The increasingly bitter dispute between China and Japan over islands most Americans have never heard off is hard to understand from our distant shores. Why so much frothing rage, especially on the streets of Chinese cities? Yes, the government is fanning some of it as part of a propaganda war. But step back and consider how we might feel if Japan had invaded the United States and savaged it in a brutal occupation. Seven decades can’t wash away the resentment in China, even though victims who endured  the cruelty of Japanese soldiers have passed into memory or soon will.
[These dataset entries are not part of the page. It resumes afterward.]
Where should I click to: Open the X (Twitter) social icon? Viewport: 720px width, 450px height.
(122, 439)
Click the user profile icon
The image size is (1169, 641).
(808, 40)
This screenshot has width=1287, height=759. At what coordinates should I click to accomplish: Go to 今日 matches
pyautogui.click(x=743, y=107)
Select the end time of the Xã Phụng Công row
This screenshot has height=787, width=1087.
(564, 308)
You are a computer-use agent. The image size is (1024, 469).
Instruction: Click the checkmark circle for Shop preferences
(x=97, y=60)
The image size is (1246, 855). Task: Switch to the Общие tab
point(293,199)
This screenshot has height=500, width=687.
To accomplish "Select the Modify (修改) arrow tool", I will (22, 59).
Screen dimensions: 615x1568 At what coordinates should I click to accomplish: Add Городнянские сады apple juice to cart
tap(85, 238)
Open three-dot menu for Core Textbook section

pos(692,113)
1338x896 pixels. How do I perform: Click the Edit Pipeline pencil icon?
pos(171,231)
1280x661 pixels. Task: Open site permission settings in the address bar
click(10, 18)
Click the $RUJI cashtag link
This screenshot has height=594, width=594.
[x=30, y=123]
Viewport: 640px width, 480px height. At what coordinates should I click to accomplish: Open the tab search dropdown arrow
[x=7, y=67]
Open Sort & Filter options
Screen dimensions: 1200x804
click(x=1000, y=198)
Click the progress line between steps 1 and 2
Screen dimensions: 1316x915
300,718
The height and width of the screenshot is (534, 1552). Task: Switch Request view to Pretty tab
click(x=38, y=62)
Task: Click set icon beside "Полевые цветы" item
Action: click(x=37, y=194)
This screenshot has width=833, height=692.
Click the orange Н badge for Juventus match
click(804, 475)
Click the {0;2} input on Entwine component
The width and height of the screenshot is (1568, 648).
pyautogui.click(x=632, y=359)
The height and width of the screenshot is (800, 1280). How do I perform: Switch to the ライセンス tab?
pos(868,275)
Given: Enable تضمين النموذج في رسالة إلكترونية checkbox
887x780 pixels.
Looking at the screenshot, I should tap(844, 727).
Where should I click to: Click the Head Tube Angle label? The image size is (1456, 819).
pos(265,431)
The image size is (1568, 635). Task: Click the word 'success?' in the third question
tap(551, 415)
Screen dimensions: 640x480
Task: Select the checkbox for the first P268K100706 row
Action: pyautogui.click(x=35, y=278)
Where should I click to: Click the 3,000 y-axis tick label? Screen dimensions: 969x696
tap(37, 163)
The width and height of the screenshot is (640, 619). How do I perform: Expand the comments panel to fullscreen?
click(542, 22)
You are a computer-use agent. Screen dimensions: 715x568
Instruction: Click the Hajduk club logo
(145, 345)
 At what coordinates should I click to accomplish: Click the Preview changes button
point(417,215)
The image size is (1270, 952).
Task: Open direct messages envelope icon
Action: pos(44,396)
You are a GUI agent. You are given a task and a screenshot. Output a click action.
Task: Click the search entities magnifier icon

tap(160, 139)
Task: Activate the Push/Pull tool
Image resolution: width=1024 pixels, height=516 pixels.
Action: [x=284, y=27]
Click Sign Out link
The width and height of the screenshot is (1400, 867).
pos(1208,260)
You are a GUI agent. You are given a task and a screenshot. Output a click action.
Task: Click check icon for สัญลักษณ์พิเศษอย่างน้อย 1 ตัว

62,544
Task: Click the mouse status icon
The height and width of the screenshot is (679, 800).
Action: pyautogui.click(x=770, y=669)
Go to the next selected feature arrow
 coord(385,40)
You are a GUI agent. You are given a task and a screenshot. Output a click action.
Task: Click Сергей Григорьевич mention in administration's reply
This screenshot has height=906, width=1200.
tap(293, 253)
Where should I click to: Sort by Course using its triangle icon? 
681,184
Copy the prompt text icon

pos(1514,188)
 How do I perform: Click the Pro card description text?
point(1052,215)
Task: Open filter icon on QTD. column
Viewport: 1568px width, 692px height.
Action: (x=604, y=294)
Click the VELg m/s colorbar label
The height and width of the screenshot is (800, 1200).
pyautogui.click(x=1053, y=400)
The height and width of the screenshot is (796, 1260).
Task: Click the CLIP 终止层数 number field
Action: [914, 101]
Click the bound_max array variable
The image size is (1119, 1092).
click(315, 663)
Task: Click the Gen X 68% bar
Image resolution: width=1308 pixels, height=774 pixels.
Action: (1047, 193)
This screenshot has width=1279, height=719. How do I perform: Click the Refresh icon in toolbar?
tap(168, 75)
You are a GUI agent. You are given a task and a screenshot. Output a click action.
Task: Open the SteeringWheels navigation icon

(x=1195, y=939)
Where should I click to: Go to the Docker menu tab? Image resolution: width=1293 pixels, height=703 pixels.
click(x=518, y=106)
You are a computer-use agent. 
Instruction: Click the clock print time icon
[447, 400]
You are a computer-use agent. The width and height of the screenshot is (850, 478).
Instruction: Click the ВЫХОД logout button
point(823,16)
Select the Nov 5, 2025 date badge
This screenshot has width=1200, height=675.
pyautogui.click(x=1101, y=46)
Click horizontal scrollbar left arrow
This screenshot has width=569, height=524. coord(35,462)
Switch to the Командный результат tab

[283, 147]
One victim, my deceased Chinese father-in-law, never appeared to hold  a grudge against the Japanese. Perhaps he had mellowed by the time I knew him. News of the island dispute reminded me of what he disclosed one evening during an exquisite meal he had cooked. Calm and almost serene, he recalled life as a boy of eight in Hong Kong struggling to care for his mother and siblings during the occupation. Bodies littered the streets. Food was more than scarce. “I ate grass,” he said, his voice dispassionate as if describing someone else. He ate grass to stay alive and stretch the few rations the family found. It’s no wonder he became a chef, and one who spun magic in every dish.

So when I see images of seething faces in Beijing and elsewhere in China, I picture my father-in-law as a child plucking blades of grass for his next meal and as an adult unburdened by hate I surely could have never shed.